Law making at the federal level falls upon Parliament. The Canadian Parliament has three components: Her Majesty the Queen (the head of the state), the House of Commons and the Senate.
Members of the House of Commons are elected from ridings around the country. They represent the public in the House and vote on bills that become law. The federal government (executive branch of the government) is the party that holds the biggest number of seats in the House of Commons. The party that has the second biggest number of seats in the House is the opposition party that challenges the federal government on bills. Other parties may also have seats in the House, often representing different views. Together the House members (MPs) debate bills and vote on them.
If a bill is passed in the House, it goes up to the Senate for further debate. The Senate is a secondary set of eyes. Senate members are elected by the Governor General (Her Majesty the Queen’s representative in Canada) on the advice of the prime minister.
Once the Senate approves a bill, it goes to the Governor General for royal assent and becomes law as of a determined effective date.
The areas of law that Parliament has jurisdiction to pass laws for include:
- Criminal law
- Income tax
- Federal funding (e.g. Old Age Security)
- International and interprovincial trade
To better familiarize yourself with the role and many functions of the federal level of the Canadian government, consult the Canadian government website.
The Canadian Constitution has given provincial legislatures the powers to pass laws in matters concerning civil affairs and property. As such, every province has its own legislature with its own elected members. These members debate provincial bills and vote on them to become provincial laws.

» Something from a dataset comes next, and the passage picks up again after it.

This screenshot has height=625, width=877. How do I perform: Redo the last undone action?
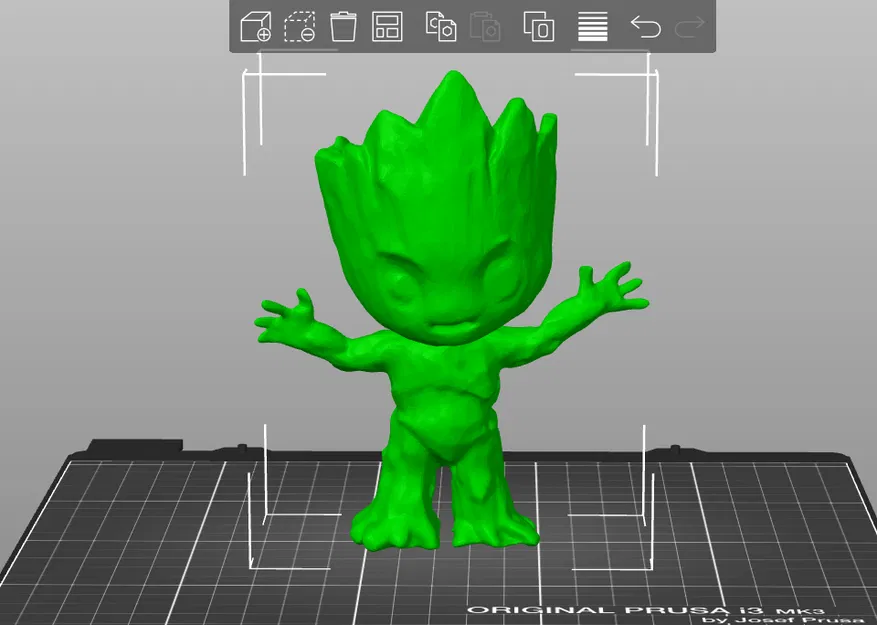pyautogui.click(x=689, y=28)
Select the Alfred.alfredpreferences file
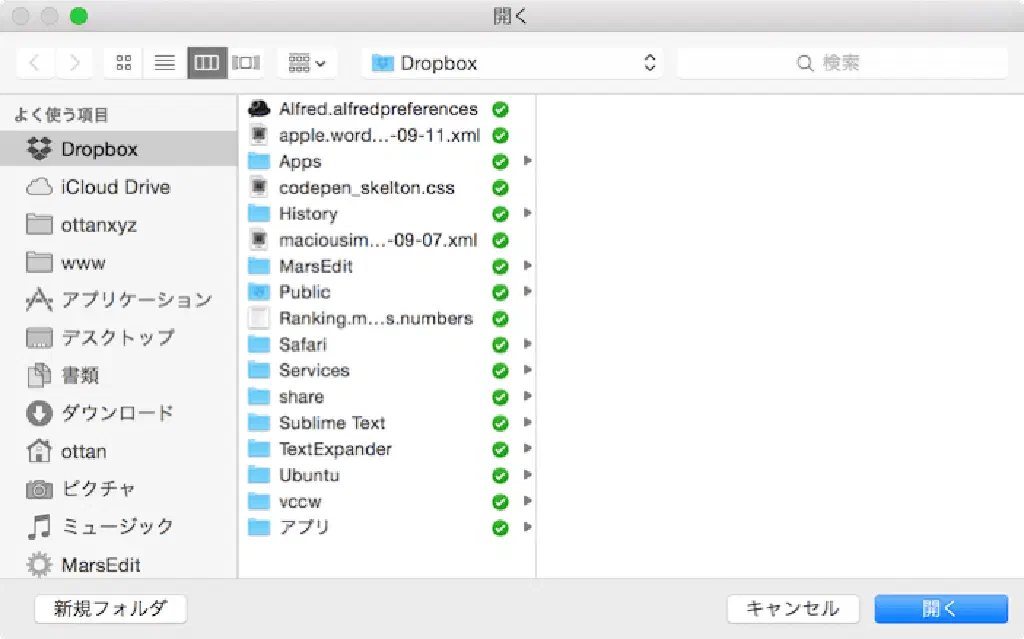Image resolution: width=1024 pixels, height=639 pixels. 377,109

The provincial government is the party that has the biggest number of seats in the provincial legislature. The provincial opposition is the party with the second biggest number of seats in the provincial legislature.
Provincial legislatures pass laws in many areas including:
- Labour law
- Family law
- Health law
- Social services
To better familiarize yourself with your province or territory’s legislature, consult your province/territory’s government website.
Municipal governments get their powers from provincial governments. Their powers include areas such as: property tax, zoning, business licenses, and an array of municipal bylaws.
Municipal governments also have their own websites. This is where they list what services they provide and what areas fall under their jurisdiction.